Giovanni Bellini- Stratigrafia

Giovanni Bellini Madonna degli alberetti

Supporto
un’unica tavola in legno di pioppo
Colla animale
Preparazione
costituita da gesso (solfato di calcio) e colla animale
Disegno
eseguito a pennello con inchiostro nero sulla traccia lasciata dallo spolvero La linea di contorno è molto dettagliata con zone in ombra definite da un tratteggio parallelo e obliquo
Imprimitura a biacca
in olio, in sostituzione della tradizionale finitura a colla, la linea del disegno viene coperta dall’imprimitura
Imprimitura colorata
Giovanni Bellini eseguiva campiture cromatiche differenziate in relazione alle successive stesure pittoriche
Strato pittorico
Di notevole complessità, fino a quattro stesure sovrapposte ma con semplici miscele di pigmenti, non più di due. Si riscontra un utilizzo di differenti tecniche: olio emulsionato all’uovo (tempera grassa) ed anche successione di stesure a tempera e a olio (tecnica mista).
Velature
di colore per rendere l’ombra più profonda
Vernice resinosa
Giovanni Bellini (Venezia 1433 circa – Venezia 26 novembre 1516), Madonna degli alberetti – firmato e datato sotto il piede del Bambino: IOANNES.BELLINUS.P. / 1487 Olio su tavola 74 x 58 cm. – Gallerie dell’Accademia di Venezia
Giovanni Bellini- Tecnica
- Ridusse la maniera usata per l’addietro, che teneva del secco, ad un più squisito e soave stile.
Carlo Ridolfi (1594-1658) – Le maraviglie dell’arte ovvero le vite degli illustri pittori Veneti e dello stato
Tempera grassa e varie forme di “tecnica mista”
Lo studio della tecnica pittorica di Giovanni Bellini è particolarmente importante in quanto il pittore è attivo a Venezia fra la seconda metà del Quattrocento e l’inizio del Cinquecento, un periodo cioè caratterizzato da profonde modificazioni tecniche introdotte nella città dagli artisti fiamminghi.
Nei dipinti di questo periodo si riscontra un utilizzo di nuove tecniche: olio emulsionato all’uovo (tempera grassa) ed anche successione di stesure a tempera e a olio (tecnica mista).

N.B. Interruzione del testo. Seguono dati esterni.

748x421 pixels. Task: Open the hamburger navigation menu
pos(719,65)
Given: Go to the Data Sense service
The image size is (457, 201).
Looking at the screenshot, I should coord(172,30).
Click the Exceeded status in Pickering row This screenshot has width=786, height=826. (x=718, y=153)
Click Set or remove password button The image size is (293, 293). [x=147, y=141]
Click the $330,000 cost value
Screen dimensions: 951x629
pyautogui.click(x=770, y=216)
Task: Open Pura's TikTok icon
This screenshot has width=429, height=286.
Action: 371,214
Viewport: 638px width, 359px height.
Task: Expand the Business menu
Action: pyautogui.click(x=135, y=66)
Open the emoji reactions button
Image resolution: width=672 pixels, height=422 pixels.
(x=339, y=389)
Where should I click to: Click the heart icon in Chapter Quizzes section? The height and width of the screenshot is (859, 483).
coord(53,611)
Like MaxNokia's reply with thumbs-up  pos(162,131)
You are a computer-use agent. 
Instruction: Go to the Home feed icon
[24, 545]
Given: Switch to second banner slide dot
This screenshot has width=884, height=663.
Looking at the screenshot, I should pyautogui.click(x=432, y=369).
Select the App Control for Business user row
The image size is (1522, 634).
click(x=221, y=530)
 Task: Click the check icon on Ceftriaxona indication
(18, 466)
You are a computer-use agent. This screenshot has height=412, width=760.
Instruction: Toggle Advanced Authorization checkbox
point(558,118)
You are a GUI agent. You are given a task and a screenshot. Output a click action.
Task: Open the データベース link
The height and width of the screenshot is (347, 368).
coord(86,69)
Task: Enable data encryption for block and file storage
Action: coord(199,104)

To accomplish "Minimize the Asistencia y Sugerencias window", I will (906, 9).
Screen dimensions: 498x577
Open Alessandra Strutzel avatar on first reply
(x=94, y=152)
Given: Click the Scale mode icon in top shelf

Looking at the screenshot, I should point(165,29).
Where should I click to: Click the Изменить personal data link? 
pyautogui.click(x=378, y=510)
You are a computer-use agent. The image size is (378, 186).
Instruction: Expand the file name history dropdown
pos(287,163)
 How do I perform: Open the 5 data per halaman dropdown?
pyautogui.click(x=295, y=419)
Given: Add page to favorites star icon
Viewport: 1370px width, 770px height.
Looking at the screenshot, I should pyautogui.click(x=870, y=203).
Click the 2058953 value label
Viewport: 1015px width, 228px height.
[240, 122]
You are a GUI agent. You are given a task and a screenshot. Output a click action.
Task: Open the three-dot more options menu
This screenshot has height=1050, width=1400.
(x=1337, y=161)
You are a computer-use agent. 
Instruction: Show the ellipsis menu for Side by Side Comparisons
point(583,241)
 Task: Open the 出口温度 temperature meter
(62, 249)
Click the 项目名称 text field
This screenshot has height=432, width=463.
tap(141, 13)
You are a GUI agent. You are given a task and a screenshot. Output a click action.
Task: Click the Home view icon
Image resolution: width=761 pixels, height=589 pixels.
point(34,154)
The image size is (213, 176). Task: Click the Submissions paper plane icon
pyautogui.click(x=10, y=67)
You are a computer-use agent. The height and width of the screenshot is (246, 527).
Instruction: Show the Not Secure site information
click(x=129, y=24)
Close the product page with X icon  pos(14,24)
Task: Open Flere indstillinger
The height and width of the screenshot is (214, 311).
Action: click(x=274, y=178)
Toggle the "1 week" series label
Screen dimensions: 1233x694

L’impiego dell’olio come legante (sia emulsionato con l’uovo, sia mescolato direttamente con il pigmento) offriva nuove e molteplici possibilità, la tecnica di Giovanni Bellini seguiva però ancora le modalità di esecuzione della tempera in quanto il pittore tendeva a sfruttare la luminosità dello strato sottostante, infatti:
- gli strati pittorici erano costruiti sovrapponendo velature regolari e compatte,
- le ombre erano ricavate utilizzando il chiaroscuro del disegno preparatorio e del sottofondo cromatico;
- le lumeggiature erano stese in un unico strato, di spessore molto sottile, e costituivano il tocco finale[1].
La preparazione
Le preparazioni dei dipinti veneziani erano composte da gesso e colla molto debole, Giovanni Bellini talvolta aggiungeva un poco di nero in modo da ottenere una colorazione grigia, procedura che si accordava con la tradizione fiamminga. La superficie veniva infine saturata con uno o due strati di colla per limitarne l’assorbenza; talvolta la finitura a colla viene sostituita con una imprimitura a biacca a olio collegata all’uso ormai comune in questi anni del legante oleoso[2].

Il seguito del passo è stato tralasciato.